Er mogen meer stripboeken gelezen worden.
De reeks Suske en Wiske hoopt volgend jaar haar 80ste verjaardag
te kunnen te vieren. 80 jaar strips!
Hoe heeft de reeks zich staande weten te houden in al die jaren? En wat zeggen de albums over de tijd waarin ze werden uitgebracht?
Misschien heb je nog wat albums op zolder, of gewoon in de boekenkast (mag best hoor). Pak ze er weer eens bij! En laat je verrassen door tekenkunst, spanning, mysterie, humor en avontuur!
Voor deze keer: De Poenschepper (1967)
Twee reeksen in één
Album 67, De Poenschepper, is het eerste album uit de
befaamde vierkleurenreeks, de albums met typerende rode kaft en toren op de
achterkaft. Er had geen betere titel voor dit album kunnen bestaan als deze.
De vierkleurenreeks was namelijk het moment waarop de
albums volledig in kleur en op kwalitatief goed papier werden uitgegeven. En dat
niet alleen: de Vlaamse en Nederlandse reeks werden vanaf toen samengevoegd
tot één lopende reeks. Dat scheelde de drukker kosten in drukwerk, maar het kan
ook mogelijk zijn dat Vandersteen toen gedacht moet hebben: die Nederlanders
heb ik binnen.
De verhalen van Suske en Wiske, oorspronkelijk in dagbladen gepubliceerd,
sloegen in eerste instantie helemaal niet zo aan in ons land. Goed dan, in Limburg,
maar dat ligt al half in België. Om de markt over de grens te kunnen veroveren
pakte Vandersteen het groots aan, hij vernederlandste zijn oorspronkelijk
Antwerpse strip. Sidonie werd Sidonia, Jerommeke werd Jeroen, Lambiek werd
Lambik en Schalulluke (Vlaamse bijnaam voor bosui) werd Schanulleke. Bovendien
liet hij ze Nederlands spreken, wat hem geen windeieren heeft gelegd. Nederland
zijn sloot stripreeks in de armen.
Vanaf album 69, De Nerveuze Nerviërs, kondigde Vandersteen
dat lezers duidelijk aan. Tijdens een picknick keert Sidonie zich naar Lambiek
en zegt: ‘Lambik, vanaf nu praten wij beschaafd Nederlands en daarom wil ik
voortaan Sidonia heten!’
De taalwijziging betekende dus ringelende kassa’s voor Vandersteen,
maar het betekende ook dat in heel Vlaanderen Nederlands gelezen kon worden.

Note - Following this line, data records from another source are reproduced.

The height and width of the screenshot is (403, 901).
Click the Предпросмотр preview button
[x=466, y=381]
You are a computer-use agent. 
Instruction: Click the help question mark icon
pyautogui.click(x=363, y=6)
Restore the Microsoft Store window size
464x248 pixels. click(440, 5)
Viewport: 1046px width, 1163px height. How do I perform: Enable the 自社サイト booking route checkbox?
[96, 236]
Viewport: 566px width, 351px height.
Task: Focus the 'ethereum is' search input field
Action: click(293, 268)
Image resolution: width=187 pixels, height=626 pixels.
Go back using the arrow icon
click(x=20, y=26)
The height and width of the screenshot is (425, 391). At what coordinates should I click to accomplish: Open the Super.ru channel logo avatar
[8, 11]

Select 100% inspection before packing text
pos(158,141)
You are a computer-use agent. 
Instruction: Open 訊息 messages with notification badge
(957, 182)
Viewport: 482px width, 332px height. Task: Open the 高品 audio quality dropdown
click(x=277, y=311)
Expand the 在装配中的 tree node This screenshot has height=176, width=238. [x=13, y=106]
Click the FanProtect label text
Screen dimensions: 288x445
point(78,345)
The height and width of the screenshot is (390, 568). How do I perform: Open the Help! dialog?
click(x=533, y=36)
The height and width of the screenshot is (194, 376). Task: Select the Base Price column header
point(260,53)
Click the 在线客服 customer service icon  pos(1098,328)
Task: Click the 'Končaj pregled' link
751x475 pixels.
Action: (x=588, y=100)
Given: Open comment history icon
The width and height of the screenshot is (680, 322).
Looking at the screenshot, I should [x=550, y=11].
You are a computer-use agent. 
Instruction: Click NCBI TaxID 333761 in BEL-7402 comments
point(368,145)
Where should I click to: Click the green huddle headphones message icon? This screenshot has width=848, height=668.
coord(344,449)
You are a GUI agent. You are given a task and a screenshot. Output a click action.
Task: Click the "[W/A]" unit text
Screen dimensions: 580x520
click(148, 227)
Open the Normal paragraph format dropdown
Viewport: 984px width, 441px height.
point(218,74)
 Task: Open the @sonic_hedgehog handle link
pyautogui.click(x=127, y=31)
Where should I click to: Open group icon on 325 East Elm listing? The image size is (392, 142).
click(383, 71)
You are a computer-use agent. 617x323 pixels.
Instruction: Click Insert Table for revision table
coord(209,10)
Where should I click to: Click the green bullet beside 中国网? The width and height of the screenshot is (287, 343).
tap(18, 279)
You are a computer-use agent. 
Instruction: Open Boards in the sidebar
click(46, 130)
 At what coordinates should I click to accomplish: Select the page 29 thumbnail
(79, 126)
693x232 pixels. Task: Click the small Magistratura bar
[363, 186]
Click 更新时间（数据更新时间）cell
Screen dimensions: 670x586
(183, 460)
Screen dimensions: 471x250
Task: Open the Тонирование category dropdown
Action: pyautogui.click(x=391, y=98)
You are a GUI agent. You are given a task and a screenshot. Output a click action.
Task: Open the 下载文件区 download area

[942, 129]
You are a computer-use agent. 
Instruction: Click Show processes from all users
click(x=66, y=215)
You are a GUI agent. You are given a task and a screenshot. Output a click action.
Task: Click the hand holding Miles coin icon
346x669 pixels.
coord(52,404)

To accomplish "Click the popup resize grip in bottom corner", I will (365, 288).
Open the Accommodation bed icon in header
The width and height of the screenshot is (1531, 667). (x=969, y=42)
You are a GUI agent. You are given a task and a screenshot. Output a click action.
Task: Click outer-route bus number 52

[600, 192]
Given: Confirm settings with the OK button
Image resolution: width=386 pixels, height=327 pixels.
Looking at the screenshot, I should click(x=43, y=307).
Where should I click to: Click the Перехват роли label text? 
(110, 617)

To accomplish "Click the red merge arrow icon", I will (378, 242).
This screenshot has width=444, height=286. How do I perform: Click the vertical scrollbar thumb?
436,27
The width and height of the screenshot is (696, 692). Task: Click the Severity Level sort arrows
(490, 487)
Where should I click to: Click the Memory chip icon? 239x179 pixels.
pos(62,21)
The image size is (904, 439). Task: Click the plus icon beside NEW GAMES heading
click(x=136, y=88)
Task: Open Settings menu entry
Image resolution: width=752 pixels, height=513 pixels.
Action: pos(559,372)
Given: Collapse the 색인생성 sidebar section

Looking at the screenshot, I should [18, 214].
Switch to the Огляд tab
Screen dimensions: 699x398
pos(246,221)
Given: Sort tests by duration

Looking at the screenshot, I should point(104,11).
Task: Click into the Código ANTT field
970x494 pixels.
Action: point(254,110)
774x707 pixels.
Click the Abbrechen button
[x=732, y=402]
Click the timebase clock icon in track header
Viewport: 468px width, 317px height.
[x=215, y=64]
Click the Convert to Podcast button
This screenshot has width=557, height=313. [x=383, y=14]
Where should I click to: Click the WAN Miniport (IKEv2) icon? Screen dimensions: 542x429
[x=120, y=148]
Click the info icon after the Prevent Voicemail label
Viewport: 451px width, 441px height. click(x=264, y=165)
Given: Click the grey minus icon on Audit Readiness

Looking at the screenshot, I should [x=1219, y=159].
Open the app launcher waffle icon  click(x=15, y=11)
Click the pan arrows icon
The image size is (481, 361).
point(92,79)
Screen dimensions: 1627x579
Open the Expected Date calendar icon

Vlaams was tot die tijd vooral aan volkse taal, die ondergeschikt was aan het
Frans. De Vlamingen hebben een strijd moeten voeren om de tweetaligheid van hun
land te kunnen behouden. Maar goed, dat terzijde, deze blogpost zou eigenlijk over
De Poenschepper moeten gaan.
De Poenschepper
In De Poenschepper wordt Lambik, terneergeslagen door een
financiële tegenvaller, verleid door twee figuren die hem eindeloze rijkdom
beloven, het enige wat hij daarvoor hoeft te doen is een contract te ondertekenen.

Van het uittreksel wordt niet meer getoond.